Required work
The records follow. Copy each one exactly.

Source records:

--------------------

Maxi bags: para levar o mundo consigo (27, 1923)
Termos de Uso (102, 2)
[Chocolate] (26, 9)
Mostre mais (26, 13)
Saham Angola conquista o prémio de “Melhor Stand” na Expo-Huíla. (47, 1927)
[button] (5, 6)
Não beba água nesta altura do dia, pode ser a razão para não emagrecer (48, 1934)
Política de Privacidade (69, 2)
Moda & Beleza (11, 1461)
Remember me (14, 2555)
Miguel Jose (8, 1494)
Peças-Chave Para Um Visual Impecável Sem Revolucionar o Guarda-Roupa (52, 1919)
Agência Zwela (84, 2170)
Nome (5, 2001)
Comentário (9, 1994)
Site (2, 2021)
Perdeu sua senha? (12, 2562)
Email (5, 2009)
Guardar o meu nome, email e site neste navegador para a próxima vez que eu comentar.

--------------------

Exercise response
Maxi bags: para levar o mundo consigo (27, 1923)
Termos de Uso (102, 2)
[Chocolate] (26, 9)
Mostre mais (26, 13)
Saham Angola conquista o prémio de “Melhor Stand” na Expo-Huíla. (47, 1927)
[button] (5, 6)
Não beba água nesta altura do dia, pode ser a razão para não emagrecer (48, 1934)
Política de Privacidade (69, 2)
Moda & Beleza (11, 1461)
Remember me (14, 2555)
Miguel Jose (8, 1494)
Peças-Chave Para Um Visual Impecável Sem Revolucionar o Guarda-Roupa (52, 1919)
Agência Zwela (84, 2170)
Nome (5, 2001)
Comentário (9, 1994)
Site (2, 2021)
Perdeu sua senha? (12, 2562)
Email (5, 2009)
Guardar o meu nome, email e site neste navegador para a próxima vez que eu comentar.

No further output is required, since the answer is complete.